A grainy black and white image appears on the screen.

‘So everything looks good,’ says the sonographer, lining up measurement points on her screen. The baby is hammock-shaped, curled over its own protruding stomach. Giant-headed. An unfurling bean. Manon feels … curiosity. A scientific type of interest: so this is how new people are made. A perilous path – cells migrating, limbs lengthening – that miraculously goes right more than it goes wrong. Nevertheless, there is a gap, between the picture on the screen and the watery tugs and pushes inside her body. Is she supposed to feel love?

She can feel her phone vibrating inside her handbag.

‘Sorry,’ she says, without moving but digging into her bag. ‘I just have to … Mark?’

‘I’ve found something,’ he says. His voice is urgent, excited.

‘What?’

‘I think I’ve found one or two spots, on the steps down to the station.’

‘The station? But that’s a long way from the scene. Are you sure they’re related?’
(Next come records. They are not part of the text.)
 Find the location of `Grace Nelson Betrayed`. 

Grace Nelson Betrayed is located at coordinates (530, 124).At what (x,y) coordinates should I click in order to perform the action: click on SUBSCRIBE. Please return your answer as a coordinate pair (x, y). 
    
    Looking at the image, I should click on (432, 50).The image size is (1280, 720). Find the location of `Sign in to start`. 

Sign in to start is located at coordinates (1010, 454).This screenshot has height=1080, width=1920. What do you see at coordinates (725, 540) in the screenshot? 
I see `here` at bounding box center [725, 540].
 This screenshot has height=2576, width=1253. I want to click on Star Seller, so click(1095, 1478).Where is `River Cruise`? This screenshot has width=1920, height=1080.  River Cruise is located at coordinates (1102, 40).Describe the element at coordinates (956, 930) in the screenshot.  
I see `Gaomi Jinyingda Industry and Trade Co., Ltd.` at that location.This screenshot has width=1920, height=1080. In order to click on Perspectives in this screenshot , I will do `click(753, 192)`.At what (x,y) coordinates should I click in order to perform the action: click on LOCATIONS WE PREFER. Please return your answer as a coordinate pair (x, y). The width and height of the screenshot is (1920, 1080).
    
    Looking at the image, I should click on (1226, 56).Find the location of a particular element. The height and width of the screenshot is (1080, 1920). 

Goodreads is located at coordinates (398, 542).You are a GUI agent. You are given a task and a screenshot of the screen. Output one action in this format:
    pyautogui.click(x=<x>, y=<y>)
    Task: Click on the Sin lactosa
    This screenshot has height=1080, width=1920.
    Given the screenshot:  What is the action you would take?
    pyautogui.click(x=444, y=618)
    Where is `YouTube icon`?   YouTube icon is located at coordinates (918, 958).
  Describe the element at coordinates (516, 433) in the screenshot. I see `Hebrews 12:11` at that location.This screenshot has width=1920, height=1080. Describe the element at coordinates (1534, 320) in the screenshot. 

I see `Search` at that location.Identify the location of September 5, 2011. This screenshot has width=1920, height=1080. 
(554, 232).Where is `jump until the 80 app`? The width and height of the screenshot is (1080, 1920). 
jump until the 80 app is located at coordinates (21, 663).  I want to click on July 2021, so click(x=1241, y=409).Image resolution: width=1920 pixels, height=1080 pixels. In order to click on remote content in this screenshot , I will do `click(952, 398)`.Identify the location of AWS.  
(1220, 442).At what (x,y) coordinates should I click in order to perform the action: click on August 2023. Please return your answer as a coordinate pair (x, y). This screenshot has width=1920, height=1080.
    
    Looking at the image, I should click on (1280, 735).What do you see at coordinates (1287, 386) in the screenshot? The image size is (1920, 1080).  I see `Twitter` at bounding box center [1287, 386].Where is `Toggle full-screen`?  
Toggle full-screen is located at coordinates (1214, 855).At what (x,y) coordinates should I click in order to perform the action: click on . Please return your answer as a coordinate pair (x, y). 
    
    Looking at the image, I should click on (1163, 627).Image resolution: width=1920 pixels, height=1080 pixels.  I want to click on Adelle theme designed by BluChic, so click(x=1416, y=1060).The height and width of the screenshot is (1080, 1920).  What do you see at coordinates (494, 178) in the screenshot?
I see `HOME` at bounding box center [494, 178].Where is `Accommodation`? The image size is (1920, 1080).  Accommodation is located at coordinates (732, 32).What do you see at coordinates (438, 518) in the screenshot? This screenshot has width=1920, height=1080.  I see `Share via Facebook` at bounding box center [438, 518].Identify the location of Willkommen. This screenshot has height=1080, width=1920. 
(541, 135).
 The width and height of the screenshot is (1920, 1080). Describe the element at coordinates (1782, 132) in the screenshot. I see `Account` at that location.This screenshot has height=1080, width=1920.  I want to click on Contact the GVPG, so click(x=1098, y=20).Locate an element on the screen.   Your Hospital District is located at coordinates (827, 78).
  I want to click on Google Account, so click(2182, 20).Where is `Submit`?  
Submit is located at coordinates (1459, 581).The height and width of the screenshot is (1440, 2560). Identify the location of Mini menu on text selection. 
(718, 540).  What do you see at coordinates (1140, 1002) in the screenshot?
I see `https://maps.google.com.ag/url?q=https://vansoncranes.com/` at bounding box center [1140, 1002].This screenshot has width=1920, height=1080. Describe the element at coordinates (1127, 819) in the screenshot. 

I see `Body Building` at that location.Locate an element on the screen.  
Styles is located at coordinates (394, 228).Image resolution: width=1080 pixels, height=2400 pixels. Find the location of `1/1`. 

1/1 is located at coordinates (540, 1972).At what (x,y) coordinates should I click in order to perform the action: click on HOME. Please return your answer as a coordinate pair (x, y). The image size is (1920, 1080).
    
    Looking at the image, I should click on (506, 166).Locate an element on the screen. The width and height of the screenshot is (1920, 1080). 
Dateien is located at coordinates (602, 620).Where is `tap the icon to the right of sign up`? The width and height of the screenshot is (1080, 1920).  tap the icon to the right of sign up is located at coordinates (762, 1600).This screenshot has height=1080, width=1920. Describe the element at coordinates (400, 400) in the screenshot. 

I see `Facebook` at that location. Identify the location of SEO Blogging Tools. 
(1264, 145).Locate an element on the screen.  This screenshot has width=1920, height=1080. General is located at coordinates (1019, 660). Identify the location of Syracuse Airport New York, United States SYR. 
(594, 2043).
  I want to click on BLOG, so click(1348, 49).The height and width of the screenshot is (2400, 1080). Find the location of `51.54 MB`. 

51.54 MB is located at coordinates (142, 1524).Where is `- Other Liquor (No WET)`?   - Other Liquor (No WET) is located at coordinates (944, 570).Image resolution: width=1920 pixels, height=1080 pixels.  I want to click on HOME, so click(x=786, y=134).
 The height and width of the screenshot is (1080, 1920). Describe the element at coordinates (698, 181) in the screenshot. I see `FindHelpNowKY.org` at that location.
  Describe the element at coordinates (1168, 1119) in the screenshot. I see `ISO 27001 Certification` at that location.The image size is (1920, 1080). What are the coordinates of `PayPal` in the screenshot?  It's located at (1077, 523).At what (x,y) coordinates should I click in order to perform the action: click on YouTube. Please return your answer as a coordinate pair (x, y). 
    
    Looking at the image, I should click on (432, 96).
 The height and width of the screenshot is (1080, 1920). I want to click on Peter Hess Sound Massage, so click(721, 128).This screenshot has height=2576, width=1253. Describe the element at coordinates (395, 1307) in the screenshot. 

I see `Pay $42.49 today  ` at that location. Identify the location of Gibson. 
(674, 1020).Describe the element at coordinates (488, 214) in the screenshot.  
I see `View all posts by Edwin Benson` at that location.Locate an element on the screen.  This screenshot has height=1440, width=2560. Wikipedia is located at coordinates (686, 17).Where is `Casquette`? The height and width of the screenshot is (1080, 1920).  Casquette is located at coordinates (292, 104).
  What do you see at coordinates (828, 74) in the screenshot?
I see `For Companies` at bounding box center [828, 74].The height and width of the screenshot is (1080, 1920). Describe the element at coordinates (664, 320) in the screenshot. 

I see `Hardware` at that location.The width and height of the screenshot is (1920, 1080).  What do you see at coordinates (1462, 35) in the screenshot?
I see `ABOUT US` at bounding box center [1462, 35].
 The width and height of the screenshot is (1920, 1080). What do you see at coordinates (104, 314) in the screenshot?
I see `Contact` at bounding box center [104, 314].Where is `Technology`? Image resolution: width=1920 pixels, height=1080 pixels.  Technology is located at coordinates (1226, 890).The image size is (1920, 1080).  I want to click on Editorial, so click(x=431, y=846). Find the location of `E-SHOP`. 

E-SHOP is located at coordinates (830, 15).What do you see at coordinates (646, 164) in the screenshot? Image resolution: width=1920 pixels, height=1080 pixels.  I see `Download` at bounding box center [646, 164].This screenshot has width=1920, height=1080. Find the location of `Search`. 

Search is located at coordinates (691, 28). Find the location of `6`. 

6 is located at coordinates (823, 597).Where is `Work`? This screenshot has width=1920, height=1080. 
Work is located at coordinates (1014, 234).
‘Nope, we’ll have to get forensics out. But there’s a chance it’s Ross’s blood. And if it is, it’s a game changer.’

‘I’ll be right there, OK?’

‘Aren’t you having a scan?’

She cups a hand over the phone, saying to the sonographer, ‘Everything’s broadly OK, isn’t it?’

‘Looks like it.’

‘So I can get up?’

‘Yes,’ the sonographer says, as Manon takes some paper towels, wipes the jelly from her bump and heaves herself upright. ‘You don’t want to know the sex?’

‘Not really,’ Manon says. She is halfway out the door, doing up her trousers.

‘Photo?’ the sonographer calls after her but she is too far away to reply.

She waddles towards him, shifting her handbag from one shoulder to the other. He hasn’t looked up from the step he is examining. He is making notes in a pad. A gust of wind blows his forelock over his glasses and as he pushes it away, he sees her.

‘Here,’ he says, pointing. ‘There’s one blood drip here, and then another right on the other side over … here.’ He has descended a couple of steps. ‘And then a third, over on this side again.’

She looks out across the car park, the rows upon rows of commuters’ cars lined up outside the train station. ‘What brought you all the way over here?’